Nov. 21, 2023 – Dr. Eileen Klein, principal investigator in Seattle Children’s Research Institute’s Center for Clinical and Translational Research (CCTR) and the Seattle Children’s Emergency Department Research group were recently awarded a grant to fund ongoing research in the Pediatric Emergency Care Applied Research Network (PECARN). CCTR researcher Dr. Neil Uspal serves as the site investigator.
PECARN is the first federally funded national multicenter consortium that facilitates pediatric emergency care research to identify opportunities and improve outcomes for acutely injured and ill children. Through PECARN, Seattle Children’s represents children and their families in the Pacific Northwest in this national research.
A hospital’s emergency department (ED) is often the first-place patients visit when they have a health issue that can’t wait for an appointment with a primary care provider or when they have a potentially life-threatening injury or illness. Seattle Children’s ED sees more than 60,000 children per year; about 16% of those patients require admission to the hospital for further care. Many of the conditions seen through the ED are time-sensitive, making researching these conditions to improve treatment challenging.
Nevertheless, Seattle Children’s Emergency Department Research team pursues better ED care and outcomes. Consisting of a research manager, four clinical research coordinators and three research assistants, this dedicated team is funded solely by grants and is integrated into the clinical ED care environment. Being embedded in the ED provides the group the unique opportunity to conduct quality-improvement studies, ranging from which intravenous fluid works best to treat severe infections, to improving timeliness of care for children with seizures initially managed by paramedics prior to arrival.
Notably, this unique group strives to equitably reflect their research against the diverse patient population seen through the hospital. They work closely with staffed translators to include patients who prefer a language other than English for medical care, such as families who speak Spanish, Vietnamese and Chuukese.
Klein, who is also a professor in the Department of Pediatrics at the University of Washington School of Medicine, recognizes inclusion within PECARN as a special opportunity to contribute to life-changing science at a national level.
“In the emergency department, we strive to provide great care for the most acute conditions,” Klein said. “Research allows us to improve that care. Being involved in this national network will help accelerate research to support better outcomes for some of the most urgent cases.”
Within PECARN, Klein and the research team lead the Seattle-Texas-Los Angeles Research (STELAR) node. Participation in PECARN offers the STELAR group the ability to participate in NIH-funded studies, develop innovative research ideas and mentor future researchers.
Klein looks forward to supporting the next generation of research leaders interested in improving pediatric emergency care.

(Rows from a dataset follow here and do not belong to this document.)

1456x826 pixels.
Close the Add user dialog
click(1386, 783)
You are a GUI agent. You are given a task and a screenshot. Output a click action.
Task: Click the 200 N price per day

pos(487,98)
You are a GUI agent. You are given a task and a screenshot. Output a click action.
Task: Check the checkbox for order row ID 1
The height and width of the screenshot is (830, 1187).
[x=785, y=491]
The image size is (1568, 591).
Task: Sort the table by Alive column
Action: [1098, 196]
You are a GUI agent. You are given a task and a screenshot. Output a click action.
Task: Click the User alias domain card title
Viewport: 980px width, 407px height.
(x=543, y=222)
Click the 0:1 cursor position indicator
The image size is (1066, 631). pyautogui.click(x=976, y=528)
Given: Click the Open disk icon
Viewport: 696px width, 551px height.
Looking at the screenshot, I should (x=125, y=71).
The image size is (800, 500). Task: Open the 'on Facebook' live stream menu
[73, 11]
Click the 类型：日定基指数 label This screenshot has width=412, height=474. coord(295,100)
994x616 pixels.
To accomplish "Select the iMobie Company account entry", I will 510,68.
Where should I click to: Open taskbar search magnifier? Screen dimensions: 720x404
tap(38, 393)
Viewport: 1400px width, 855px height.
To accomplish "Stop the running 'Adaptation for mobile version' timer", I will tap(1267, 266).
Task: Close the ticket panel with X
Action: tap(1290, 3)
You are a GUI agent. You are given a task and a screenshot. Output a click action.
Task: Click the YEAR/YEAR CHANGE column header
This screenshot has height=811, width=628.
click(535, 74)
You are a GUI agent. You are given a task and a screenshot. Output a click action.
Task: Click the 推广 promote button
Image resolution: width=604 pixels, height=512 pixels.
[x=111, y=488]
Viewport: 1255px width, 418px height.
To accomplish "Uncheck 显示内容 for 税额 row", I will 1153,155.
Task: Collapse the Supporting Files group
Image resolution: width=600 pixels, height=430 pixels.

“We have been working for over a decade to grow our Emergency Medicine Research program to be a part of this consortium that does groundbreaking work to improve care for kids,” Klein said. “A lot of this progress couldn’t have been made without the collaboration of various departments and divisions within Seattle Children’s.”
Currently, Uspal is spearheading two large PECARN studies that focus on time-sensitive care in the emergency department. Site principal investigators Drs. Kaileen Jafari and Ron Kaplan, are also involved in this research.
In addition to the PECARN network, Klein and the ED Research team have partnered with Dr. Janet Englund and the Infectious Diseases (ID) Research team since 2009 to study potentially preventable respiratory and diarrheal illnesses as part of the Centers for Disease Control (CDC) New Vaccine Surveillance Network (NVSN). Such collaborations elevate Seattle Children’s research and improve outcomes for patients.